[EXERCISE]: From the first line to the last, please write out the data exactly.

━━━ AVAILABLE RECORDS

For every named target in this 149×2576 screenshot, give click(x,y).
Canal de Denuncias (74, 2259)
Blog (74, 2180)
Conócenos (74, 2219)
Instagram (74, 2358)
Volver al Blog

━━━━━━

[TASK SOLUTION]:
For every named target in this 149×2576 screenshot, give click(x,y).
Canal de Denuncias (74, 2259)
Blog (74, 2180)
Conócenos (74, 2219)
Instagram (74, 2358)
Volver al Blog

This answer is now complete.